Important Takeaways:
- Once a month, Kersstin Eshak visits a food pantry in Loudoun County, Virginia to stretch her family’s budget.
- Eshak’s husband works at a big box retailer. She works as a substitute teacher. They have income, but with prices up nearly 23% over the past five years — and still rising — their earnings just don’t stretch quite far enough some months.
- Food banks across the nation are seeing a similar story: A post-pandemic wave of demand for food driven by working people caught in America’s cost-of-living crunch.
- “This is a new era of food insecurity,” said Emily Engelhard, vice president of research at Feeding America, the largest US hunger relief organization. “This isn’t an unemployment issue.”
- As prices have risen, so have the share of Americans reporting they don’t have enough to eat. And despite robust economic growth and historically low unemployment, those figures have remained elevated in 2024, US Census data show.

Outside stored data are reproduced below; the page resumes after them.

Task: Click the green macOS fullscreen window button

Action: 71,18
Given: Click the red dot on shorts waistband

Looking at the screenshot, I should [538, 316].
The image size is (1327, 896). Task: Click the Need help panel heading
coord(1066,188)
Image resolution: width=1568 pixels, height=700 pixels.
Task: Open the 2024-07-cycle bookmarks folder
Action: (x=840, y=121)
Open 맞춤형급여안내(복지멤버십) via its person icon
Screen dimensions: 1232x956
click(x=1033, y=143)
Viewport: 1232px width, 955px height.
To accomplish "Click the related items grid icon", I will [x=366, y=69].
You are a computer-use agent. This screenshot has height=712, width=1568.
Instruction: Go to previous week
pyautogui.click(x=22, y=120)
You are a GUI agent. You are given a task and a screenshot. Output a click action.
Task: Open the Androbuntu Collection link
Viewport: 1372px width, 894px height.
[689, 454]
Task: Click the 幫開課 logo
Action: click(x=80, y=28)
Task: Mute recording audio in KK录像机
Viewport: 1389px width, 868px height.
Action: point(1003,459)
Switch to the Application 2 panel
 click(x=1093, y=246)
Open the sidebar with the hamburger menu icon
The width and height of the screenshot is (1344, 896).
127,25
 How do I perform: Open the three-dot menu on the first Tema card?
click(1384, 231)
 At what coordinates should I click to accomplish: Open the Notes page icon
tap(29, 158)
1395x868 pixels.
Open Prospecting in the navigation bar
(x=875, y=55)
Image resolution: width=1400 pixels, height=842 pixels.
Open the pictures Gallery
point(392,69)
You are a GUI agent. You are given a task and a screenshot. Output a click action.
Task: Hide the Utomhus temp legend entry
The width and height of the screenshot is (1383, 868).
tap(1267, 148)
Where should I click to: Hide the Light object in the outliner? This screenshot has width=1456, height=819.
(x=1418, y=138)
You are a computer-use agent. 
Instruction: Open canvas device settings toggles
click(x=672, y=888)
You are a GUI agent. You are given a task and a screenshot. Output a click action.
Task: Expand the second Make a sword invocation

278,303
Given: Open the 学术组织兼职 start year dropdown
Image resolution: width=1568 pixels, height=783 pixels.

- “Everyone sees prices getting high — for food, clothes, everything,” Eshak said in an interview at a food pantry run by Catholic Charities of the Diocese of Arlington
- Capital Area Food Bank distributed 64 million meals last fiscal year in Washington and the neighboring areas — five million more than the prior year. Their research shows the sharpest increases in food insecurity in the area were in households earning about $100,000-$150,000.
- “Increasingly, those who are food insecure are middle income and more highly educated,” said Radha Muthiah, chief executive officer of Capital Area Food Bank. “We don’t suffer from people not being employed.”